What is required »
Could you restate every entry word for word, leaving the pictures out?

[Screenshot grounding data]
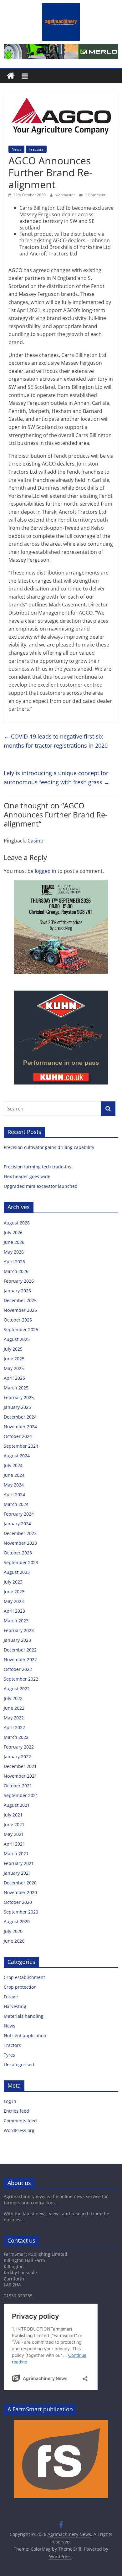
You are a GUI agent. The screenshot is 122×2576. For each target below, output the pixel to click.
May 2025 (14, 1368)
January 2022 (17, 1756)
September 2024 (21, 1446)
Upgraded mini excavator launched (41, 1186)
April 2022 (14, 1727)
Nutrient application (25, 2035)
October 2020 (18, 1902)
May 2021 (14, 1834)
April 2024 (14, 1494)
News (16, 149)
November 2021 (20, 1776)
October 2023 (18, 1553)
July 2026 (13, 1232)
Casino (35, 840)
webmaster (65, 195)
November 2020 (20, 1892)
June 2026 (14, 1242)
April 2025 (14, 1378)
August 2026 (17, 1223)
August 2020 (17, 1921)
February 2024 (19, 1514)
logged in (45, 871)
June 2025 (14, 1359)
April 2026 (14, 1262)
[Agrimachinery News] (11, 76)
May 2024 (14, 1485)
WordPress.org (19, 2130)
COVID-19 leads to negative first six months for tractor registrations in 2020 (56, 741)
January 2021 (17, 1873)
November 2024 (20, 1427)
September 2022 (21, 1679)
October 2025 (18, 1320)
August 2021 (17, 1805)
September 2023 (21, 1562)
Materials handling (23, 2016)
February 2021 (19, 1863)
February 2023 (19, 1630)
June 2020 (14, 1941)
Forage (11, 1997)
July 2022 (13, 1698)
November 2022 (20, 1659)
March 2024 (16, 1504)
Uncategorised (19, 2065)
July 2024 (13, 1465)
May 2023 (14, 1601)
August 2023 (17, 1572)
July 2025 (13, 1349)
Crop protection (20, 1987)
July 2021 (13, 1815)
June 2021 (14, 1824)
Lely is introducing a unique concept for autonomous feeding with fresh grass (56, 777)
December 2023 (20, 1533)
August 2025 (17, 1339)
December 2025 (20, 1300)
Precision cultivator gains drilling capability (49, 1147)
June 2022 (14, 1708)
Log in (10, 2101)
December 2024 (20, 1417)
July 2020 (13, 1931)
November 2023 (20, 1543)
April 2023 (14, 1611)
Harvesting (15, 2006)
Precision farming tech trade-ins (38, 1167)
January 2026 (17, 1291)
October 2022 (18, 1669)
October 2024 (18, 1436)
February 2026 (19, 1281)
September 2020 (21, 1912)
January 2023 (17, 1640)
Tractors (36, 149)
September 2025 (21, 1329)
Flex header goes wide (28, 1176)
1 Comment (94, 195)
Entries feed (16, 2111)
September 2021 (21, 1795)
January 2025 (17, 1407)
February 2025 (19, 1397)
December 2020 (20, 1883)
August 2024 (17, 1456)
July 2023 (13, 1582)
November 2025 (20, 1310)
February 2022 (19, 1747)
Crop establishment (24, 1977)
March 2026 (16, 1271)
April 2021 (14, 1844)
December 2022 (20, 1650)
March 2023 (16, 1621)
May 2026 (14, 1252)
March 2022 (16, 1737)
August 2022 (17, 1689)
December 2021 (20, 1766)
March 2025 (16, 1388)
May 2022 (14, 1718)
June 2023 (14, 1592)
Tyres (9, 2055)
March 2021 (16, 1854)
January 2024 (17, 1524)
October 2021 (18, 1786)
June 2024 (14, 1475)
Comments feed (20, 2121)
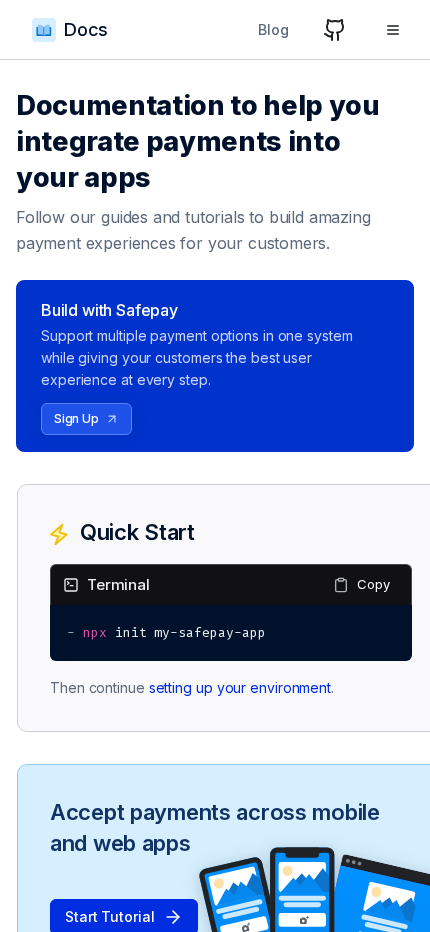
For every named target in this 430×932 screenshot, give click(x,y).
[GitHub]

The answer »
You are a GUI agent. The screenshot is 122×2576. For each target below, output the pixel to click.
May 2025 (14, 1368)
January 2022 (17, 1756)
September 2024 (21, 1446)
Upgraded mini excavator launched (41, 1186)
April 2022 (14, 1727)
Nutrient application (25, 2035)
October 2020 (18, 1902)
May 2021 (14, 1834)
April 2024 (14, 1494)
News (16, 149)
November 2021 (20, 1776)
October 2023 (18, 1553)
July 2026 (13, 1232)
Casino (35, 840)
webmaster (65, 195)
November 2020 (20, 1892)
June 2026 (14, 1242)
April 2025 (14, 1378)
August 2026 (17, 1223)
August 2020 (17, 1921)
February 2024 (19, 1514)
logged in (45, 871)
June 2025 (14, 1359)
April 2026 (14, 1262)
[Agrimachinery News] (11, 76)
May 2024 (14, 1485)
WordPress.org (19, 2130)
COVID-19 leads to negative first six months for tractor registrations in 2020 (56, 741)
January 2021 (17, 1873)
November 2024 (20, 1427)
September 2022 (21, 1679)
October 2025 (18, 1320)
August 2021 (17, 1805)
September 2023 (21, 1562)
Materials handling (23, 2016)
February 2021 (19, 1863)
February 2023 (19, 1630)
June 2020 (14, 1941)
Forage (11, 1997)
July 2022 (13, 1698)
November 2022 (20, 1659)
March 2024 (16, 1504)
Uncategorised (19, 2065)
July 2024 (13, 1465)
May 2023 (14, 1601)
August 2023 (17, 1572)
July 2025 (13, 1349)
Crop protection (20, 1987)
July 2021 (13, 1815)
June 2021 (14, 1824)
Lely is introducing a unique concept for autonomous feeding with fresh grass (56, 777)
December 2023 (20, 1533)
August 2025 (17, 1339)
December 2025 (20, 1300)
Precision cultivator gains drilling capability (49, 1147)
June 2022 (14, 1708)
Log in (10, 2101)
December 2024 (20, 1417)
July 2020 (13, 1931)
November 2023 (20, 1543)
April 2023 (14, 1611)
Harvesting (15, 2006)
Precision farming tech trade-ins (38, 1167)
January 2026 (17, 1291)
October 2022 (18, 1669)
October 2024 (18, 1436)
February 2026 (19, 1281)
September 2020 (21, 1912)
January 2023 (17, 1640)
Tractors (36, 149)
September 2025 (21, 1329)
Flex header goes wide (28, 1176)
1 Comment (94, 195)
Entries feed (16, 2111)
September 2021 (21, 1795)
January 2025 (17, 1407)
February 2025 (19, 1397)
December 2020 (20, 1883)
August 2024 (17, 1456)
July 2023 (13, 1582)
November 2025 (20, 1310)
February 2022 (19, 1747)
Crop establishment (24, 1977)
March 2026 (16, 1271)
April 2021 (14, 1844)
December 2022 (20, 1650)
March 2023 (16, 1621)
May 2026 (14, 1252)
March 2022 (16, 1737)
August 2022 (17, 1689)
December 2021 (20, 1766)
March 2025 (16, 1388)
May 2022 (14, 1718)
June 2023 (14, 1592)
Tyres (9, 2055)
March 2021 (16, 1854)
January 2024 (17, 1524)
October 2021 (18, 1786)
June 2024 (14, 1475)
Comments feed (20, 2121)
For every named target in this 430×932 screenshot, give click(x,y).
[GitHub]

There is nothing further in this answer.